Grafana: Creación de Dashboards de Monitoreo Avanzado

Grafana es la plataforma líder para visualización de métricas y observabilidad. Esta guía completa cubre desde la configuración inicial hasta la creación de dashboards empresariales complejos.

Instalación y Configuración

Docker Compose Setup

# docker-compose.yml
version: '3.8'

services:
  grafana:
    image: grafana/grafana:latest
    container_name: grafana
    ports:
      - "3000:3000"
    environment:
      - GF_SECURITY_ADMIN_PASSWORD=admin123
      - GF_USERS_ALLOW_SIGN_UP=false
      - GF_INSTALL_PLUGINS=grafana-clock-panel,grafana-simple-json-datasource,grafana-worldmap-panel
    volumes:
      - grafana_data:/var/lib/grafana
      - ./grafana/provisioning:/etc/grafana/provisioning
      - ./grafana/dashboards:/var/lib/grafana/dashboards
    restart: unless-stopped

  prometheus:
    image: prom/prometheus:latest
    container_name: prometheus
    ports:
      - "9090:9090"
    volumes:
      - ./prometheus/prometheus.yml:/etc/prometheus/prometheus.yml:ro
      - prometheus_data:/prometheus
    command:
      - '--config.file=/etc/prometheus/prometheus.yml'
      - '--storage.tsdb.path=/prometheus'
      - '--web.console.libraries=/etc/prometheus/console_libraries'
      - '--web.console.templates=/etc/prometheus/consoles'
      - '--storage.tsdb.retention.time=15d'
      - '--web.enable-lifecycle'
    restart: unless-stopped

volumes:
  grafana_data:
  prometheus_data:

Configuración Automatizada con Provisioning

# grafana/provisioning/datasources/prometheus.yml
apiVersion: 1

datasources:
  - name: Prometheus
    type: prometheus
    access: proxy
    url: http://prometheus:9090
    isDefault: true
    editable: true
    
  - name: Loki
    type: loki
    access: proxy
    url: http://loki:3100
    editable: true
    
  - name: MySQL
    type: mysql
    url: mysql-server:3306
    database: monitoring
    user: grafana
    secureJsonData:
      password: 'grafana_password'

Data Sources Configuration

Prometheus Data Source

# Configuración avanzada de Prometheus
# grafana/provisioning/datasources/prometheus-advanced.yml
apiVersion: 1

datasources:
  - name: Prometheus
    type: prometheus
    access: proxy
    url: http://prometheus:9090
    isDefault: true
    httpMethod: POST
    jsonData:
      httpHeaderName1: 'Authorization'
      timeInterval: '30s'
      queryTimeout: '60s'
      disableMetricsLookup: false
      customQueryParameters: 'max_source_resolution=5m&partial_response=true'
    secureJsonData:
      httpHeaderValue1: 'Bearer eyJhbGciOiJIUzI1NiIsInR5cCI6IkpXVCJ9...'

InfluxDB Configuration

# grafana/provisioning/datasources/influxdb.yml
apiVersion: 1

datasources:
  - name: InfluxDB
    type: influxdb
    access: proxy
    url: http://influxdb:8086
    database: metrics
    user: grafana
    secureJsonData:
      password: 'influx_password'
    jsonData:
      timeInterval: '10s'
      httpMode: GET

Creación de Dashboards

Dashboard Infrastructure Overview

{
  "dashboard": {
    "id": null,
    "title": "Infrastructure Overview",
    "tags": ["infrastructure", "overview"],
    "timezone": "browser",
    "panels": [
      {
        "id": 1,
        "title": "System Load",
        "type": "stat",
        "targets": [
          {
            "expr": "avg(node_load1)",
            "legendFormat": "Load 1m",
            "refId": "A"

_Segmento de datos_
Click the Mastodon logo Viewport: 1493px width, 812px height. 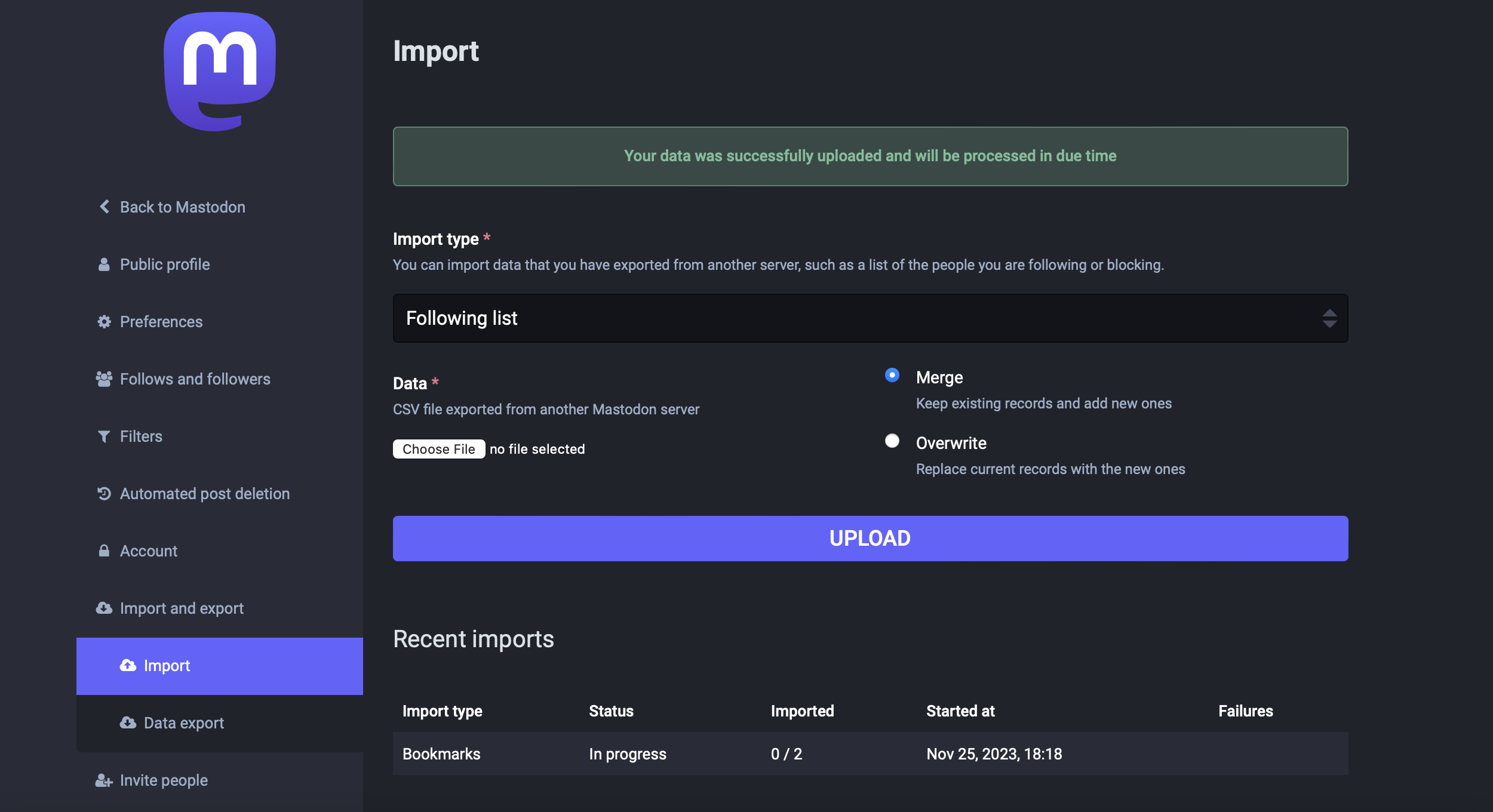coord(220,72)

_Conjunto de tareas_
a) En la guía sobre Grafana, ¿qué puerto se asigna al servicio de Grafana en la configuración de Docker Compose?
b) Copia de la guía sobre Grafana el fragmento que va desde "Grafana: Creación de" hasta "dashboards empresariales complejos.", con ambos extremos incluidos.
c) Prosigue la guía sobre Grafana a partir del punto en que se interrumpe.
Los datos no desempeñan ningún papel aquí.

_Resultados obtenidos_
a) El puerto 3000.

b)
Grafana: Creación de Dashboards de Monitoreo Avanzado

Grafana es la plataforma líder para visualización de métricas y observabilidad. Esta guía completa cubre desde la configuración inicial hasta la creación de dashboards empresariales complejos.

c)
          }
        ],
        "fieldConfig": {
          "defaults": {
            "color": {
              "mode": "thresholds"
            },
            "thresholds": {
              "steps": [
                {"color": "green", "value": null},
                {"color": "yellow", "value": 0.7},
                {"color": "red", "value": 1.0}
              ]
            }
          }
        },
        "gridPos": {"h": 8, "w": 6, "x": 0, "y": 0}
      },
      {
        "id": 2,
        "title": "Memory Usage",
        "type": "timeseries",
        "targets": [
          {
            "expr": "100 - (node_memory_MemAvailable_bytes / node_memory_MemTotal_bytes * 100)",
            "legendFormat": "{{instance}}",
            "refId": "A"
          }
        ],
        "fieldConfig": {
          "defaults": {
            "unit": "percent",
            "min": 0,
            "max": 100
          }
        },
        "gridPos": {"h": 8, "w": 12, "x": 6, "y": 0}
      }
    ],
    "time": {
      "from": "now-1h",
      "to": "now"
    },
    "refresh": "30s"
  }
}

Application Performance Dashboard

{
  "dashboard": {
    "title": "Application Performance",
    "panels": [
      {
        "id": 1,
        "title": "Request Rate",
        "type": "timeseries",
        "targets": [
          {
            "expr": "sum(rate(http_requests_total[5m])) by (service)",
            "legendFormat": "{{service}}",
            "refId": "A"
          }
        ],
        "options": {
          "tooltip": {
            "mode": "multi",
            "sort": "desc"
          },
          "legend": {
            "displayMode": "table",
            "placement": "right",
            "values": ["last", "max"]
          }
        }
      },
      {
        "id": 2,
        "title": "Response Time Percentiles",
        "type": "timeseries",
        "targets": [
          {
            "expr": "histogram_quantile(0.50, sum(rate(http_request_duration_seconds_bucket[5m])) by (le, service))",
            "legendFormat": "{{service}} p50",
            "refId": "A"
          },
          {
            "expr": "histogram_quantile(0.95, sum(rate(http_request_duration_seconds_bucket[5m])) by (le, service))",
            "legendFormat": "{{service}} p95",
            "refId": "B"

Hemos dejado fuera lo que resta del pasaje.